Let's face it, unless you're in the tech world, disruption nearly always carries with it a negative connotation. It sounds violent, abrupt, and honestly, with constantly reacting to issues within our respective organizations, who has the time for much else? When the secondary objective is planning, which gets shelved more often than not, where do you find the time for luxuries such as personal development?
Disruption and the Difficulty of Vigilance
It's difficult to think about disruption in light of the fact that HR is about staying vigilant in protecting against potential compliance and legal issues. However, in that light, don't you think it's most important for this ever-valuable protector of the company to be challenging what they know to be good and right? Isn't it important for HR to be constantly challenging their own understanding of how they, how you can best do your job?
Disruption of Priorities
Disruption is about not just finding time, but making time by reorienting your priorities. Disruption by definition necessitates discomfort.

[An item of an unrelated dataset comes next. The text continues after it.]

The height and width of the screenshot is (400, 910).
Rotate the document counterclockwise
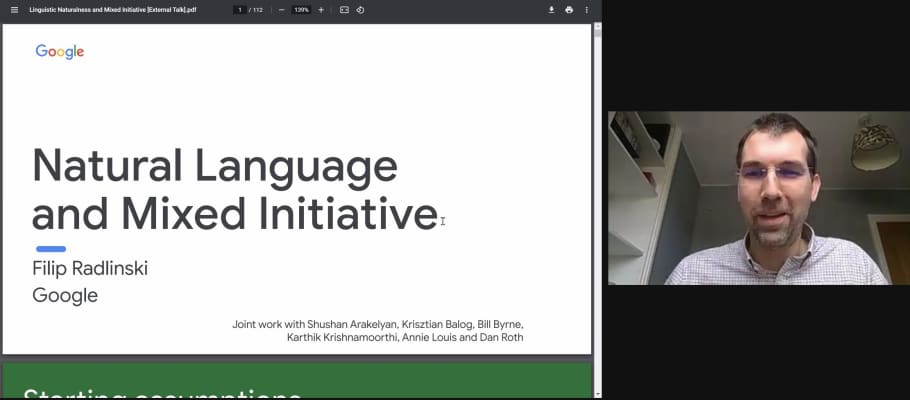(360, 10)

But if we aren't making disrupting ourselves and the growth that comes with that a priority, how can we expect that of the workplaces we are trying to push forward? If we are not willing to think differently, then how can we hope to affect the culture changes we seek?
It's easy to accept that personal development is a mere closet dream for when the rest of our duties are taken care of, but we are only doing a disservice to our companies and, of course, ourselves. Maybe it's time we prioritized self-disruption using this lens. Maybe it's time each of us allowed ourselves to become a little uncomfortable, enabled us and our organizations to grow a little. Would it really be so bad?